Toadstool mushroom struggling

Anemone0524

New member
Hey guys

Wondering if anyone might know more about this. I've had this lovely large Sarcophyton coral and it was thriving for the first 3-5 months, but it has unfortunately been fully retracted for a while now, maybe 6-10 months. I chalked it up to their finicky nature (many people report this sort of behavior). Upon closer inspection today though, i found a sizable hole in its trunk. Sorry for the poor picture qualify.

1) Any idea what critter caused this?
2) How does one prevent this sort of thing from happening?
3) what can I do to save this coral?


Thank you

IMPBrPs.jpg
 
I kept several morphs of sarcophytons for years, and this happened to almost all of them at least once. They always seemed prone to bacterial infection (which is what I always suspected it was). It always started on the stalk and looked exactly like your picture. Never any explanation or precipitating factor I could identify. If I blew the crud off, there would be yellow holes underneath the rotten patches, and other sarcos in the tank would often become infected after blowing this stuff off. They are difficult to treat and I tried wide spectrum antibiotics many times, but unless you treat the whole tank (bad idea IMO) moving them out of the display only seemed to stress them worse. The best fix I ever found was just fragging them out. This I did successfully every time and a couple of times even just cut the entire cap off with scissors. I preserved a serving platter sized sarco this way.

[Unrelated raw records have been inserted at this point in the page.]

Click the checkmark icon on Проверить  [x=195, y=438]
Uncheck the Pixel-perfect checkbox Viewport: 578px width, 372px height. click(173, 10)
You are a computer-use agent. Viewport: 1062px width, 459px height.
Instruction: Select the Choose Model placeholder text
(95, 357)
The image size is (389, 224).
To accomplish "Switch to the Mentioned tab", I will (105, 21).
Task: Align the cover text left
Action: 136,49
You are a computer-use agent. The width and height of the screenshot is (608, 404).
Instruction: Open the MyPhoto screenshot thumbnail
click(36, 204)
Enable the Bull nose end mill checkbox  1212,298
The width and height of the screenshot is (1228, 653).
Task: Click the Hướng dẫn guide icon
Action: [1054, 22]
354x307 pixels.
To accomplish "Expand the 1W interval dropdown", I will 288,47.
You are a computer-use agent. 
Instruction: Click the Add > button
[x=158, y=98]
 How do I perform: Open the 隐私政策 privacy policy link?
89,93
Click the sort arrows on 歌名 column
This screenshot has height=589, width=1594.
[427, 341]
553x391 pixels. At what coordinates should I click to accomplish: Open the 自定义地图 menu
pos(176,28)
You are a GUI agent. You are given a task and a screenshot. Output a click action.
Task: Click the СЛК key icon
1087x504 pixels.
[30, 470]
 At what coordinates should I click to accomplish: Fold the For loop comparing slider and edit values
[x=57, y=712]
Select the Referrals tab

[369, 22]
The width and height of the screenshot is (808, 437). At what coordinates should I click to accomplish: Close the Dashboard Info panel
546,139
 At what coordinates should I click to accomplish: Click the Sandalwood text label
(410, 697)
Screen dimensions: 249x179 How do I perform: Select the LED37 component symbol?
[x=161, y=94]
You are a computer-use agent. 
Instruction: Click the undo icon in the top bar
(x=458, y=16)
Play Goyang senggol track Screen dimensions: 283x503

Interestingly, if I cut off the cap, then cut off the rotten part and put the rest of the "fresh" stalk in there, it would grow polyps as well and quickly grow a whole new cap without the bacterial infection spreading. If you cut it do it out of the tank. They respond well to sewing with fishing line, or if there is enough stalk left you may be able to wedge it into a hole in the rock.

Good luck whatever you decide!
 
ok interesting! I had not thought about that. Yes the tissue is flaking off on the stalk. I guess i will get out the scissors and cut the cap off. If i cut right above the discolored areas of the stalk i should have enough stalk left to wedge it in a rock.

I will report back with the results. Thank you for your detailed response.
 
ok interesting! I had not thought about that. Yes the tissue is flaking off on the stalk. I guess i will get out the scissors and cut the cap off. If i cut right above the discolored areas of the stalk i should have enough stalk left to wedge it in a rock.

I will report back with the results. Thank you for your detailed response.

Good luck!

If you have a lot of other corals in the display it would be worth running a bit of carbon because even if you cut the sarco out of the tank it is going to release a lot of mucous once you return it.
 
Ok so wanted to followup with the results.

I removed the sarco from the tank, and with household scissors i cut the stalk above where the bacterial infection was. Unfortunately that was most of the stalk, so there was not much for the sarco to rest on when putting it back into the tank.

I used a flat rock base, and attached the sarco with fishing wire and needlepoint. So after a month later, i can tell the sarco survived the ordeal, is healing, and i'm getting more polyp extension than before the procedure.

It'll probably take a number of months, or years, for it to get back to the same size it was before, but at least its healthy and extended.

Great advice given here. Thanks so much.
 
That's great!

Thanks so much for posting the results, it's good to know for other people looking for the same advice, and nice to hear that my good experience with this method was repeatable.